My colleagues and I were having a spirited debate today about who is more culpable for today’s growing sales ineffectiveness, the head of marketing or the head of sales. Frankly, my belief is that most CEO’s should bear the majority of the blame for today’s persistent decline in sales effectiveness. Why, you ask? Because, asking either the head of sales or the head of marketing to re-engineer the revenue cycle without also changing their respective expectations and budgets is irresponsible.
Opportunity Creation 1.0 was when Marketing generated leads and threw them over the wall for sales to follow up on and qualify. Through numerous failed attempts at trying to find real qualified sales prospects within the marketing leads, sales chided marketing to deliver more leads. This in turn has driven marketing to generate even more unqualified leads and the death spiral goes on and on.
Opportunity Creation 2.0 is when Marketing creates demand, works collaboratively with sales to nurture and create qualified selling opportunities, and then turns over to sales those prospects who are genuinely interested in learning whether their pain can be alleviated or their insatiable appetite for gain can be satisfied.

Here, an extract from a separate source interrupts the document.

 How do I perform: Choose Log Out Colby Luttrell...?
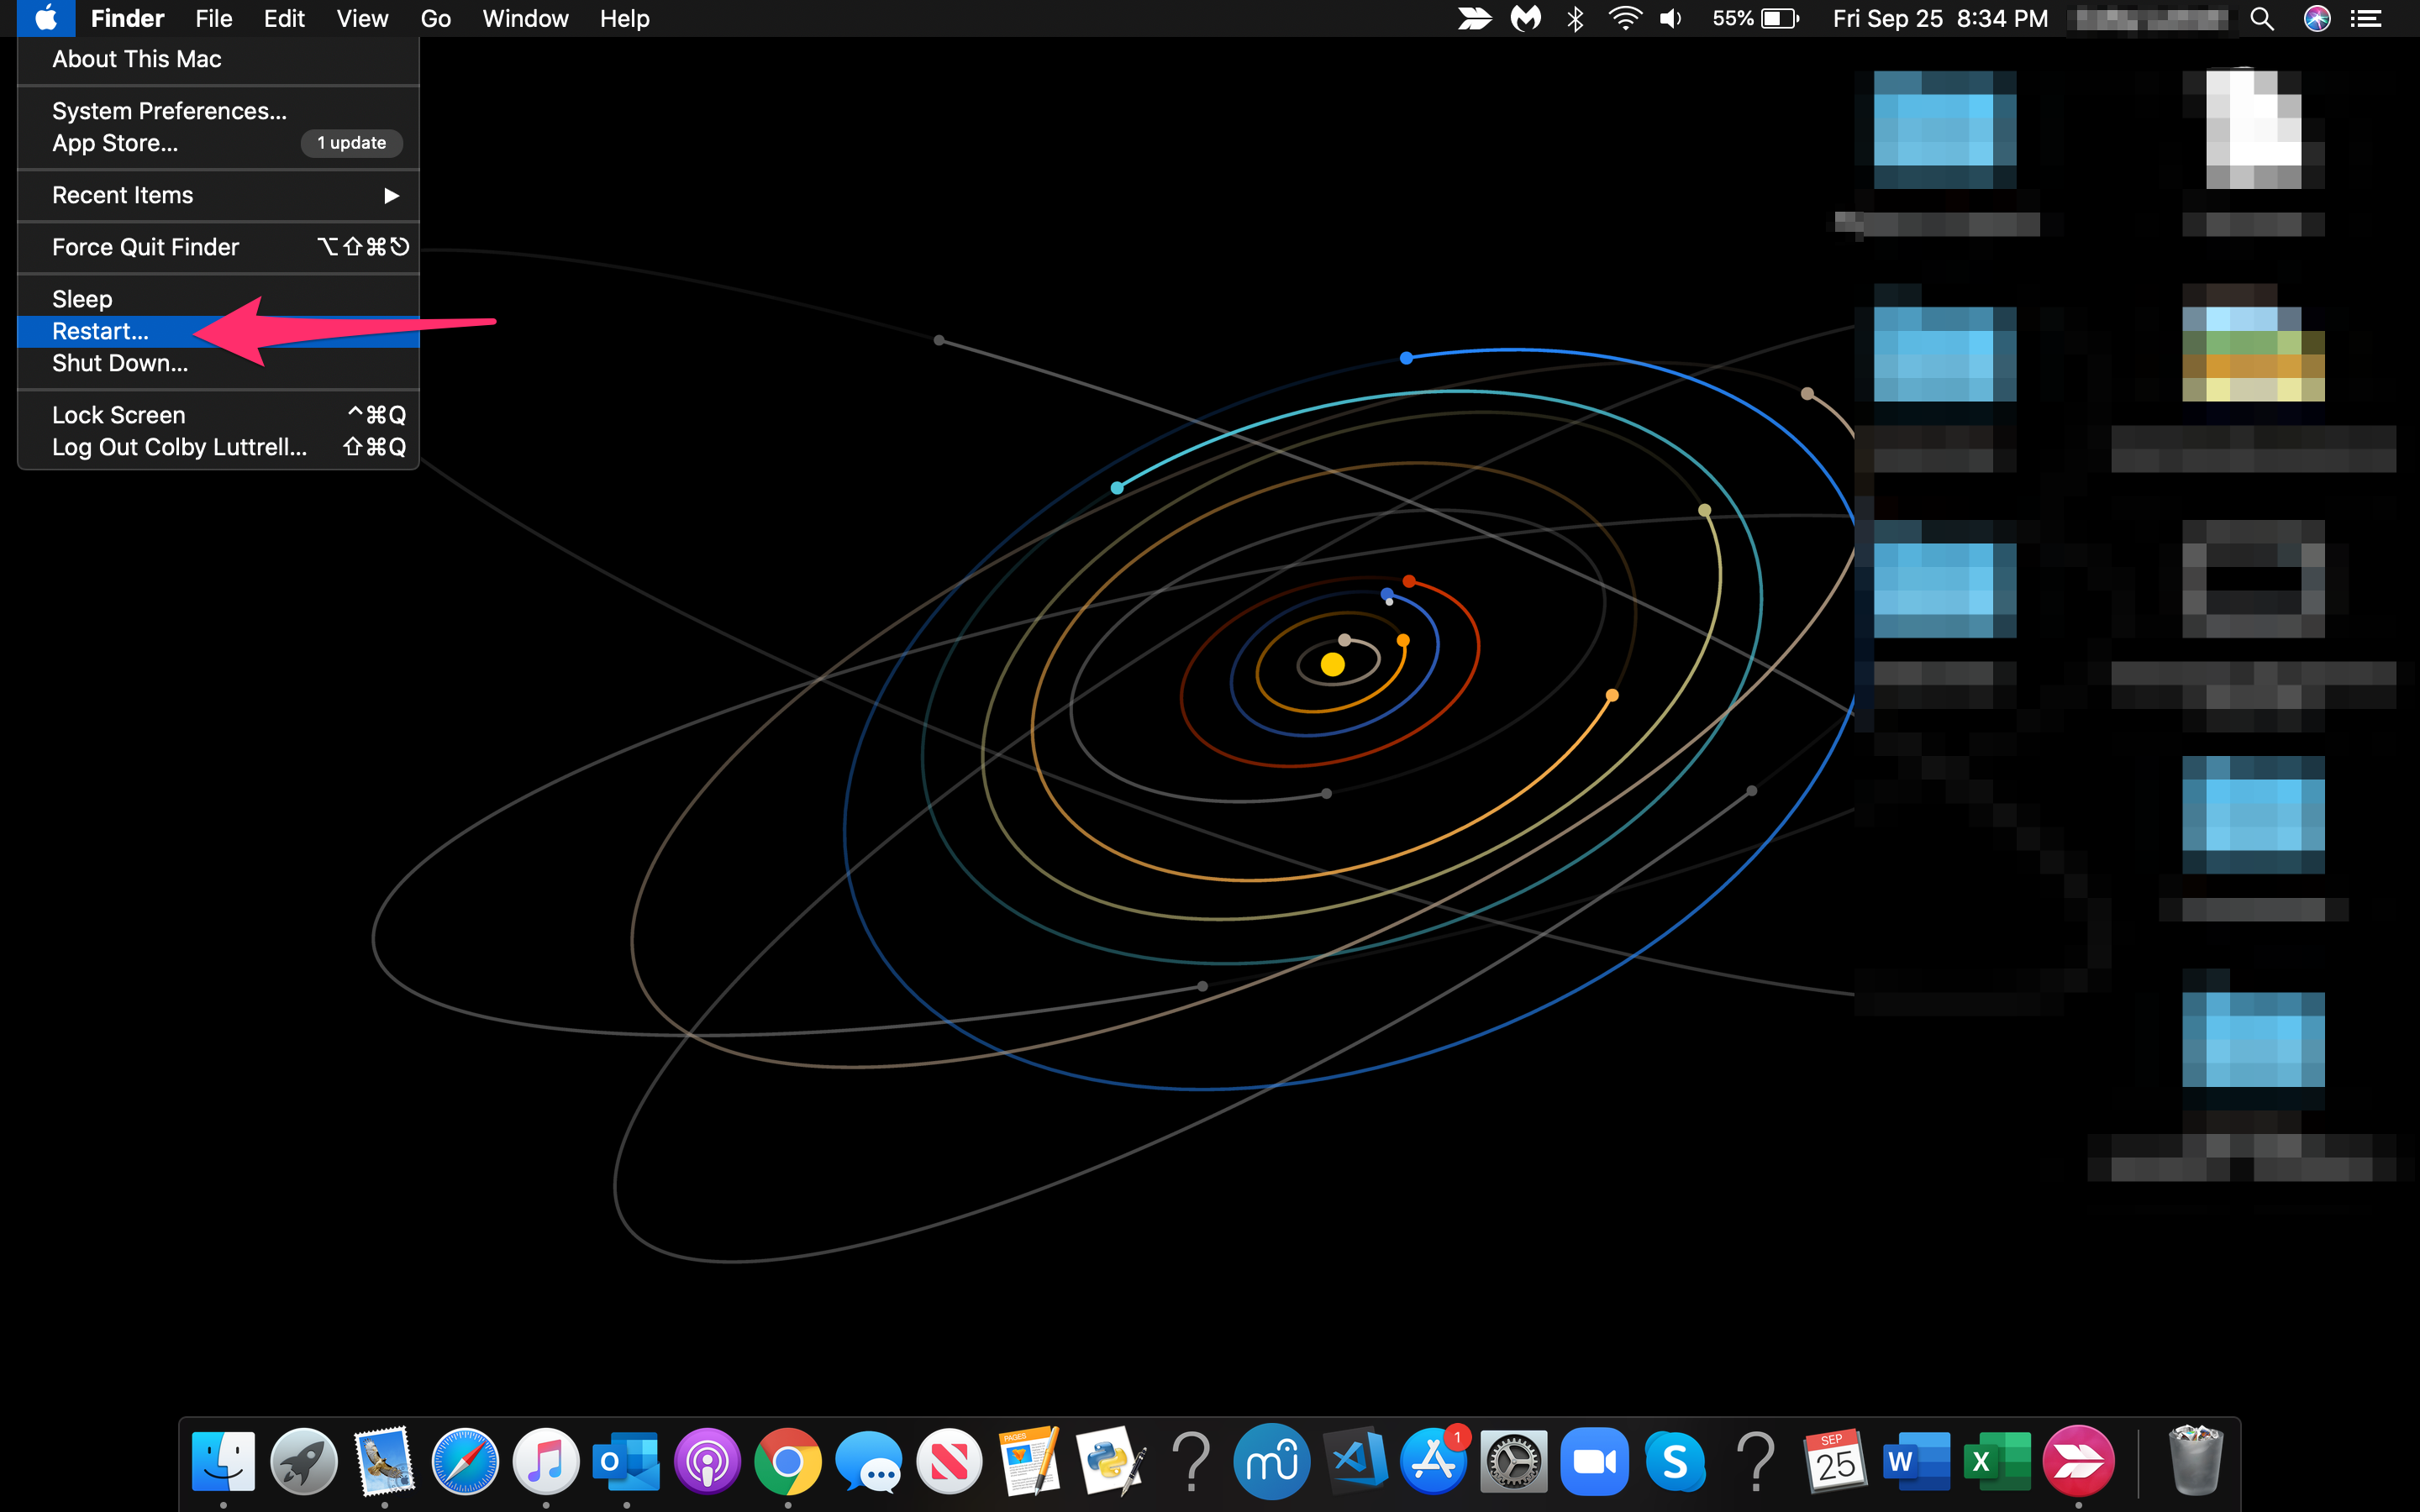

The thing of it is, in order for OC2.0 to happen, marketing must give up its old habits, tactics, and associated budget allocations and sales must give up their non-producing resources to share in the middle ground of nurturing/developing qualified selling opportunities. This organizational, process, and budget “dynasty” transformation will only take place when the CEO personally forces these two capable organizations to realign around a common revenue generation cycle.
Once the CEO takes on that leadership agenda, sales effectiveness will start increasing and the cost of sales and marketing per revenue dollar will start declining.
Of course that is just one person’s opinion. What do you think?